Genya pressed her hands together. There were tears in her single amber eye. “Then—”

Nikolai hated to quell her hope, but they all needed to understand the reality of the situation. “Unfortunately, the formula for the antidote requires huge amounts of jurda stalks. Ten times the number of plants it would take to create an ounce of jurda parem.”

Zoya picked up the vial, turned it over in her hands. “Jurda only grows in Novyi Zem. No other climate will sustain it.”

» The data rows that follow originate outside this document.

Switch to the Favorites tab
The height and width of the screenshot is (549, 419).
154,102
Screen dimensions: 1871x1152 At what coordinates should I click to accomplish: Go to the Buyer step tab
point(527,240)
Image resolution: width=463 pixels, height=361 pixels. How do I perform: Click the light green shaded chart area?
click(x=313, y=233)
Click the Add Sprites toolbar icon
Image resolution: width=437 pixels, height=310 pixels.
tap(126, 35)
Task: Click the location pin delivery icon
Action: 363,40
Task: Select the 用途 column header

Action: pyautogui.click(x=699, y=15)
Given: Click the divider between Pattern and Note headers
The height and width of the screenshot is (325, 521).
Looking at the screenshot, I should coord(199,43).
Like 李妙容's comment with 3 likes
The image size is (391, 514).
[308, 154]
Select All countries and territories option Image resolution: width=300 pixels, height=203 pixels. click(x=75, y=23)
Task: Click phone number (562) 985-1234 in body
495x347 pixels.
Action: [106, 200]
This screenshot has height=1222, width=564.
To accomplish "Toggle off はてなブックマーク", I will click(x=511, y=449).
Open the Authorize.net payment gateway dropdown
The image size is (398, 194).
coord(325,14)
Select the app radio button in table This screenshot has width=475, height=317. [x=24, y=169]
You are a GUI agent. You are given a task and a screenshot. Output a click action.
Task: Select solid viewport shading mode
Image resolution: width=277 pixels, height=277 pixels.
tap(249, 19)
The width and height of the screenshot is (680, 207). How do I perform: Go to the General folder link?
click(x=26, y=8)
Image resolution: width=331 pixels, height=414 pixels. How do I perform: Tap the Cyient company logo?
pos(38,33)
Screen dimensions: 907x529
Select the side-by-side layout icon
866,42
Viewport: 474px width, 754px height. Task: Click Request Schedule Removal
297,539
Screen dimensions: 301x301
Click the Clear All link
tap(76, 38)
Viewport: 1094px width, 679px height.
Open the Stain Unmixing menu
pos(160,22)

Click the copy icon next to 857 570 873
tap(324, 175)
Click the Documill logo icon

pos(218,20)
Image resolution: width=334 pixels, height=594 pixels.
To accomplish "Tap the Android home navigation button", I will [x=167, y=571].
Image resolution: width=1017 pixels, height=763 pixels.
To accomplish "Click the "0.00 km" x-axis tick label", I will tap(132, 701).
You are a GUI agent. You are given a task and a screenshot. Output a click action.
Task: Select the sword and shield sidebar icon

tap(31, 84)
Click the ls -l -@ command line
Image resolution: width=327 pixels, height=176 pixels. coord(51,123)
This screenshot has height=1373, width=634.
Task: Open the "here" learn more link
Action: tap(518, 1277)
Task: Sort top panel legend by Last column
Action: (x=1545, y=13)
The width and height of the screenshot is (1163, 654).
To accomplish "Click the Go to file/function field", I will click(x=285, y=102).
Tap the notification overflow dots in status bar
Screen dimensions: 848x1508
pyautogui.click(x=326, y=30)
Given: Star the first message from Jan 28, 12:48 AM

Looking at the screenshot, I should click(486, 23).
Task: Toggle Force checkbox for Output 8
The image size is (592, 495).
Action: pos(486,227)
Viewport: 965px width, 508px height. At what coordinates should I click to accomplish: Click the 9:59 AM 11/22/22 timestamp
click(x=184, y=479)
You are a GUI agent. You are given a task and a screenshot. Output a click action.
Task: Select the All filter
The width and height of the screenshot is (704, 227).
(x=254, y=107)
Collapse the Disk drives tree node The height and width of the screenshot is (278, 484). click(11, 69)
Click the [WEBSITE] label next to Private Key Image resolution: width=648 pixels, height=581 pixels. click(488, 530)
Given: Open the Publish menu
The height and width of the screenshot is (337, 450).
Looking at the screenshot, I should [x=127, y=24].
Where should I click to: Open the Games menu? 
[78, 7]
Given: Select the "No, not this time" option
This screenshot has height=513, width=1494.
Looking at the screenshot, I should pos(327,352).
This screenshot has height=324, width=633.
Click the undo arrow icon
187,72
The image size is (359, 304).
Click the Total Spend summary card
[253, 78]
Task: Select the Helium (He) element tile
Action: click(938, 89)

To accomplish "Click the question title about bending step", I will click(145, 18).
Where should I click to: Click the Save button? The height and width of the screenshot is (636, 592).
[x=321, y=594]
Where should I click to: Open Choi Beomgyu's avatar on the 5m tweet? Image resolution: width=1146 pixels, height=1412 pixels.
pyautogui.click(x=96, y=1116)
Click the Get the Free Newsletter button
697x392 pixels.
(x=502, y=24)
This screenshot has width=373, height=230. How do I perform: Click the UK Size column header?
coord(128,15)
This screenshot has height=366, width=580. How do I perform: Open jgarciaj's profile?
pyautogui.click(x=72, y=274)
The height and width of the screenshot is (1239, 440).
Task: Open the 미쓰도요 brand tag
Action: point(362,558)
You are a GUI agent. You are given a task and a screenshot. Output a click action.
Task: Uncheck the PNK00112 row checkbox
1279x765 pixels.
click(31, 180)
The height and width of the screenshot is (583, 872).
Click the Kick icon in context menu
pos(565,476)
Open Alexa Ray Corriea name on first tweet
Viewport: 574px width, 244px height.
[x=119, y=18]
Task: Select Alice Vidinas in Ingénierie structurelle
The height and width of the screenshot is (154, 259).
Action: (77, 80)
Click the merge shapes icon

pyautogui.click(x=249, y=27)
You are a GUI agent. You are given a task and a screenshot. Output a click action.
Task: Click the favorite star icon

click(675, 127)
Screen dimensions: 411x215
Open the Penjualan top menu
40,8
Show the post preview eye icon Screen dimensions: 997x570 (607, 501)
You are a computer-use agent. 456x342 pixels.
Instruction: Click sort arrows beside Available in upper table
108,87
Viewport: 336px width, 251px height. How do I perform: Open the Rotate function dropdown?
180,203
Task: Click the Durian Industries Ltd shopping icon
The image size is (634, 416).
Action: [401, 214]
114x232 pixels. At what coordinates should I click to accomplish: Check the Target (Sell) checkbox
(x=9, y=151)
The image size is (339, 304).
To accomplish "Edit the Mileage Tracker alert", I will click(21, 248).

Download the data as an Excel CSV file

“We need an antidote,” said Tamar. “All of our intelligence points to the Shu and the Fjerdans being closer to developing a usable strain of parem.”

“More Grisha enslaved,” said Zoya. “More Grisha used as weapons against Ravka. More Grisha dead.” She set the vial back on the table. “If we give the Kerch the plans to the izmars’ya, we’ll lose Novyi Zem as an ally and our chance to protect our Grisha—maybe the world’s Grisha—from parem.” With a tap of her finger, she set the vial spinning in a slow circle. “If we say no to the Kerch, then we won’t have the money to adequately arm and equip the First Army. Either way we lose.”